The first step of this algorithm is to find the Start Pixel P; it can be found by checking every pixel from any image corner in any constant direction until the pointer reaches the first object pixel shown in the first step of Figure 6a1.
Once the Start Pixel is found, a set of steps must be performed. Depending on the Moore–Neighbor from which the last contour pixel was accessed, the pointer must check every Moore–Neighbor in a constant direction (clockwise or anticlockwise). For example, for the step (a1) in Figure 6, the Start Pixel was accessed from its Moore–Neighbor P6; thus, the Moore–Neighbors P7, P8, P1, P2, P3, P4, and P5 must be checked in that order until the next object pixel is found. Then, the process repeats until a stopping criterion is found.
The stopping criterion of this algorithm is when the Start Pixel is reached for the second time, as can be seen in the last step of Figure 6b1, or when the only object pixel is that from which it was accessed. This last stopping criterion represents an open contour.
The resulting image is represented by very few pixels, as can be seen in Figure 5c. This represents a huge reduction in the digital hardware required to implement the ANN to carry out the ASL alphabet classification, but is not enough to design an efficient classification system.
There is still redundant information that must be eliminated to properly perform the classification through the ANN.

4.3. Characteristic Pixel Extraction

In order to design an efficient system with low computational cost, the quantity of events representing each ASL sign must be decreased without degrading the shape of the object and its characteristics. Therefore, a set of processing stages was developed to reduce the number of pixels representing every contour, which will be called characteristic pixels. With the purpose of reducing characteristic pixels of every shape, an elimination criterion that allows deleting irrelevant information without affecting the contour features must be selected.
The final characteristic pixels quantity directly affects the digital hardware complexity implemented in the classification stage. Thus, some experiments were performed in order to find the minimum pixel quantity while maintaining the features of all the ASL alphabet signs. The first step is to find the elimination criterion. Therefore, it is necessary to detect a pattern that appears in all ASL alphabet signs. Most of the sign shapes have vertical features, for example, the arm direction, finger contours, angles, and the distance between them, as can be seen in Figure 7.
This is the reason for selecting the vertical derivate as the first evaluation criterion, by calculating the vertical slope of the entire contour, all of the vertical vertex pixels of any shape can be found.
The contour slope is calculated using Equation (2), where P represents the characteristic pixels array and n is the size of the characteristic array:
Slope = (Pi+1(y) – Pi(y))/(Pi+1(x) – Pi(x)), 1 ≤ i < n.
In Figure 8, where violet and blue arrows represent negative and positive slopes, respectively, the main vertices are characterized for being found in vertical slope sign changes; thus, by storing these points, the quantity of characteristic pixels is reduced without losing the main shape of the line. With this elimination criterion, the quantity of characteristic pixels is reduced to approximately 15. Using this compact characteristic array of pixels, it is feasible to classify the ASL signs.
Despite this elimination methodology being effective in reducing unnecessary information, it does not guarantee the quantity of characteristic pixels, obtaining between 5 and 30 pixels in the experiments, 13 in the case of a “U” sign, shown in Figure 9. Since this data is the input for the classification system, it is necessary that every characteristic pixel array be of the same size, a requirement for this ANN.

:: What to work on ::
1/ Answer these questions about the passage on contour tracing and characteristic pixels:
(a) If the Start Pixel was accessed from its Moore–Neighbor P6, in what order are the other Moore–Neighbors checked?
(b) How many characteristic pixels were obtained for the "U" sign?
(c) What range of characteristic pixel counts did the experiments produce?
2/ Write the next part of the ASL sign contour text, picking up after its last sentence.
The lines that come next have no connection to the text above.

:: Data segment ::
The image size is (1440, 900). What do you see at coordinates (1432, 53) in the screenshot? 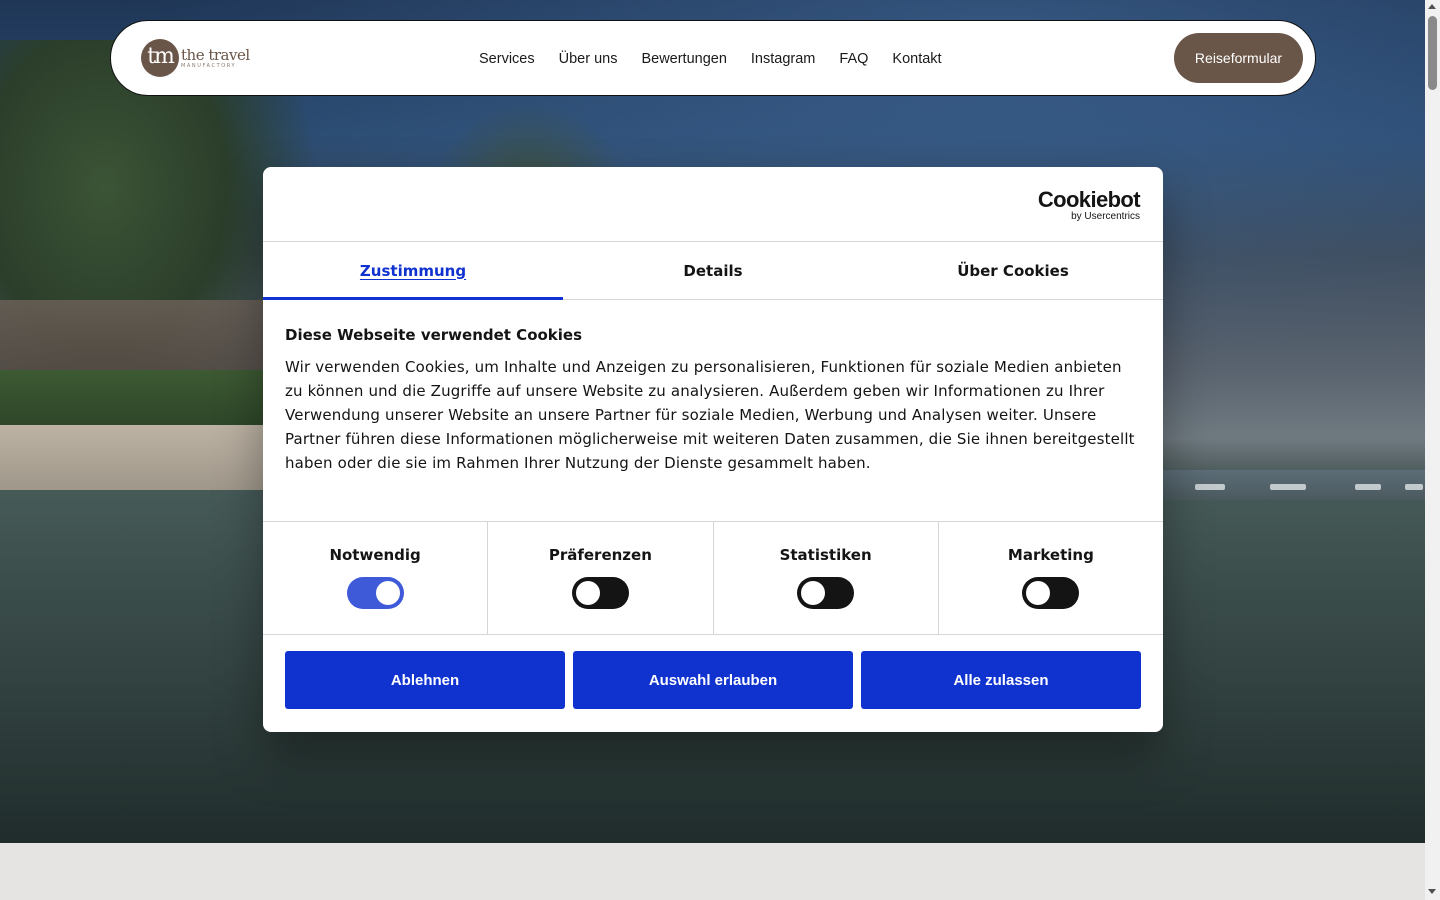
I see `scrollbar-thumb` at bounding box center [1432, 53].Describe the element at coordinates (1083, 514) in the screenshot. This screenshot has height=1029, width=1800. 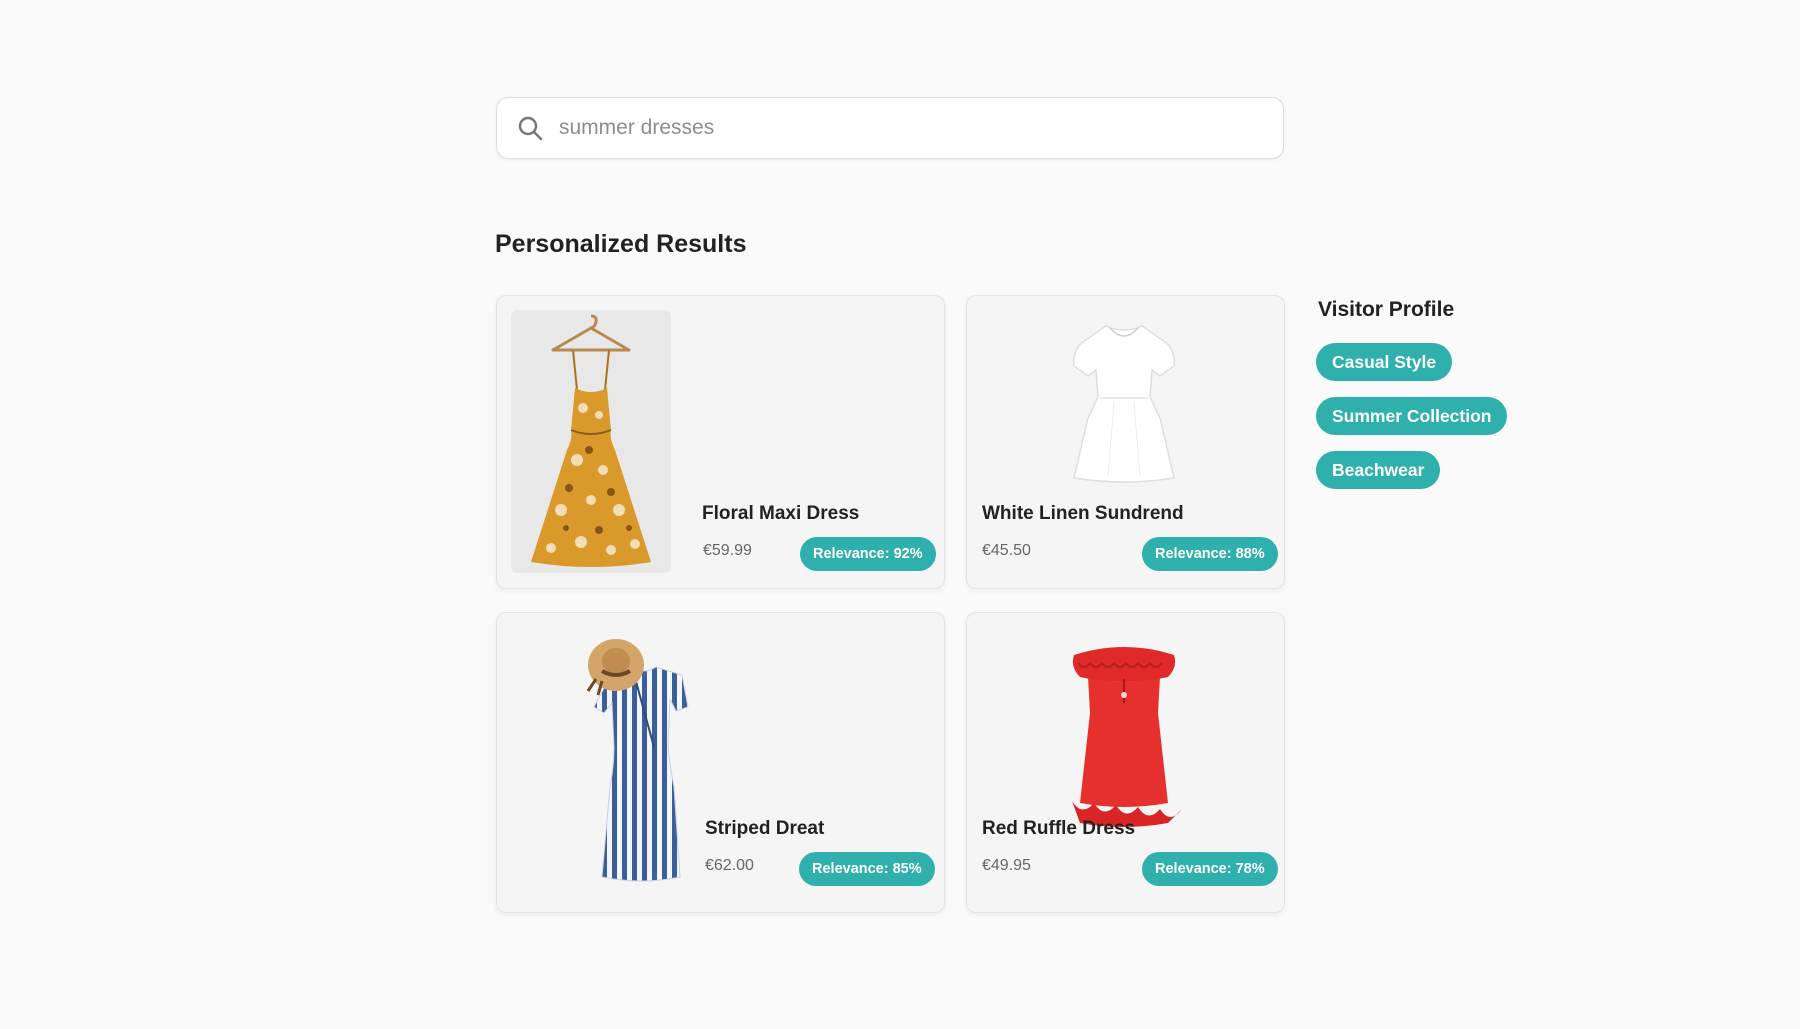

:: Per-task answers ::
1/
(a) P7, P8, P1, P2, P3, P4, and P5.
(b) 13.
(c) Between 5 and 30 pixels.

2/
4.4. Characteristic Array Adjusting

In order to select the best size of the characteristic array, a series of experiments was performed with different characteristic pixel quantities, using between 10 and 20 characteristic points. The size selection criterion is the minimum quantity of points necessary to maintain the main features of all the ASL alphabet signs. The artificial neural network will be implemented in digital hardware in the next stage; thus, a larger characteristic array needs a larger ANN, requiring more hardware for its implementation, and, as a consequence, more power will be consumed; therefore, redundant information is particularly harmful to this system.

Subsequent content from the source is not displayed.